Here is a LINK to the lesson in the manual
This podcast starts with a review of last weeks thoughts on the sacrament.
Then as a Father’s Day thought, I shared a part of a talk by Devin G. Durrant called, “Teaching in the Home—a Joyful and Sacred Responsibility.” It was about a kid who got up during sacrament meeting and told the congregation that his dad, the bishop, was an even better man at home. That talk had stuck with me and I pointed out that I wanted to be that kind of parent. I want to give the best to my family and not just to strangers in public. So it didn’t really end up being a Father’s Day thought, just a parenting thought.
This podcast is about the crucifixion of the Savior. The lesson suggests that we look for attributes that the Savior showed during these final scenes and see which ones we can try better to perfect in our own lives. I spoke of how impressed I was that he could keep his mouth closed in the face of so much opposition and mockery.
I spoke a little about Judas and how he repented too late. Although the atonement gives us the opportunity to repent and change, it doesn’t and can’t always take away the consequences of our actions. The ball was already in motion. He couldn’t stop it.
I shared a quote from a talk by Neal A. Maxwell’s talk, “Why Not Now?” He said, “Trying to run away from the responsibility to decide about Christ is childish. Pilate sought to refuse responsibility for deciding about Christ, but Pilate’s hands were never dirtier than just after he had washed them.” I asked what we figuratively may be “washing our hands of”?
The last reference I used was a talk by Jeffrey R. Holland titled, “None Were With Him.” He addresses Heavenly Father withdrawing His presence from the Savior on the cross. I used the talk multiple times. Here are the quotes I used.

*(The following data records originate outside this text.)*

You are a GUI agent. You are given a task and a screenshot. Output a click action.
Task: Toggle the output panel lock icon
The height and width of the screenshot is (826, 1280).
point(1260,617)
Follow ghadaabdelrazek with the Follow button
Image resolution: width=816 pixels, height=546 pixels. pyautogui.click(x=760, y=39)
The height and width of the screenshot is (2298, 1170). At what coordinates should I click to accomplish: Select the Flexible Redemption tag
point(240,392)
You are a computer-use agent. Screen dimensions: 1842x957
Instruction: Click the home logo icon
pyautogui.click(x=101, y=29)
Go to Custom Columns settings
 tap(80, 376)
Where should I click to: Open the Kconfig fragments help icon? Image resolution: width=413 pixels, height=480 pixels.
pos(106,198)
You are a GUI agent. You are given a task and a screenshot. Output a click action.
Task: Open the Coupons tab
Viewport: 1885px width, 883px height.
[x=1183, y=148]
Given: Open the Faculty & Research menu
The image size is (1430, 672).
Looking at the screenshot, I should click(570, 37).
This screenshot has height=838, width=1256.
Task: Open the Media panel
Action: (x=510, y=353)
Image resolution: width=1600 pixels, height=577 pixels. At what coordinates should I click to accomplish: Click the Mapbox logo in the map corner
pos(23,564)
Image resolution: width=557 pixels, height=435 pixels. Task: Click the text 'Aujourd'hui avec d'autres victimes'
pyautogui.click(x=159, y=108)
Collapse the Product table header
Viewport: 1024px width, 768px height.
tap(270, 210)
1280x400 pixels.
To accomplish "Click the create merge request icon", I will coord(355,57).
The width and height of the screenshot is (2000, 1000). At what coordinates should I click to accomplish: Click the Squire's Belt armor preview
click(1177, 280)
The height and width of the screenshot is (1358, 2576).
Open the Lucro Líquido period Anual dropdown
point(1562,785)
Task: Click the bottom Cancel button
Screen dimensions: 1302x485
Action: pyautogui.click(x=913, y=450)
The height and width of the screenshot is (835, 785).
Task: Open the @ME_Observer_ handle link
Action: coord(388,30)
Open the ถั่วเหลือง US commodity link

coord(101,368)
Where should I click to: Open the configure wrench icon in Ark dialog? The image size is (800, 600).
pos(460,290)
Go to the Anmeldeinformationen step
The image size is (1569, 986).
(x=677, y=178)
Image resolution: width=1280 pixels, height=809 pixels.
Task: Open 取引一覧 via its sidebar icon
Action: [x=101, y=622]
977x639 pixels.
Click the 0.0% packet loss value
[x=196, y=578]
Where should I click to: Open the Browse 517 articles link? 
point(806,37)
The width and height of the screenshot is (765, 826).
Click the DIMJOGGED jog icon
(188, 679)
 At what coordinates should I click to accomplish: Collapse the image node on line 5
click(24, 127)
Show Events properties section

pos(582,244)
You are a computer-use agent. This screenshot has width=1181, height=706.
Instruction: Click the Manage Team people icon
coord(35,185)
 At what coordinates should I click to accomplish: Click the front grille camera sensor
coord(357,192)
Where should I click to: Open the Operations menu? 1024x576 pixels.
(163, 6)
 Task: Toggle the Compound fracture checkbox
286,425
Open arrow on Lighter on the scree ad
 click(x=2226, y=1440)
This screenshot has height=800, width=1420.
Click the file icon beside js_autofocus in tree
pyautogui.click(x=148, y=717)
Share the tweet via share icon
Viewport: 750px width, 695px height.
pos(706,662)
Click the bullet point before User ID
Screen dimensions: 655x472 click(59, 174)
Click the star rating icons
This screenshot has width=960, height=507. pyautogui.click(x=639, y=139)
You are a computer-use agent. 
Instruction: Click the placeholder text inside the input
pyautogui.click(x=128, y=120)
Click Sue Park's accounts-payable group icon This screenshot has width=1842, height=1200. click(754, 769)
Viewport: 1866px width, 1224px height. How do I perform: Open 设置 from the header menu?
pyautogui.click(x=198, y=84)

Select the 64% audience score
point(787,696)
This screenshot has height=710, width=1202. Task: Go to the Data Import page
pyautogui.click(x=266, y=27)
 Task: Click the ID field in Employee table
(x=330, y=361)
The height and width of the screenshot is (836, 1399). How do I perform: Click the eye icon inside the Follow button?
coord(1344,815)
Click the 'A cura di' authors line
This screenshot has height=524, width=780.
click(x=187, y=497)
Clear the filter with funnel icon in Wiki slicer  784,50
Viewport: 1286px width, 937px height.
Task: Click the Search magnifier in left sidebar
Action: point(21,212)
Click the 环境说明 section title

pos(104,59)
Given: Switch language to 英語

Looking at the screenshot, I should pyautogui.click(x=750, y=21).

“The loss of mortal support He had anticipated, but apparently He had not comprehended this. Had He not said to His disciples, “Behold, the hour … is now come, that ye shall be scattered, every man to his own, and shall leave me alone: and yet I am not alone, because the Father is with me” and “The Father hath not left me alone; for I do always those things that please him”?
With all the conviction of my soul I testify that He did please His Father perfectly and that a perfect Father did not forsake His Son in that hour. Indeed, it is my personal belief that in all of Christ’s mortal ministry the Father may never have been closer to His Son than in these agonizing final moments of suffering. Nevertheless, that the supreme sacrifice of His Son might be as complete as it was voluntary and solitary, the Father briefly withdrew from Jesus the comfort of His Spirit, the support of His personal presence. It was required, indeed it was central to the significance of the Atonement, that this perfect Son who had never spoken ill nor done wrong nor touched an unclean thing had to know how the rest of humankind—us, all of us—would feel when we did commit such sins. For His Atonement to be infinite and eternal, He had to feel what it was like to die not only physically but spiritually, to sense what it was like to have the divine Spirit withdraw, leaving one feeling totally, abjectly, hopelessly alone.”
“My other plea at Easter time is that these scenes of Christ’s lonely sacrifice, laced with moments of denial and abandonment and, at least once, outright betrayal, must never be reenacted by us. He has walked alone once. Now, may I ask that never again will He have to confront sin without our aid and assistance, that never again will He find only unresponsive onlookers when He sees you and me along His Via Dolorosa in our present day… may we declare ourselves to be more fully disciples of the Lord Jesus Christ, not in word only and not only in the flush of comfortable times but in deed and in courage and in faith, including when the path is lonely and when our cross is difficult to bear.”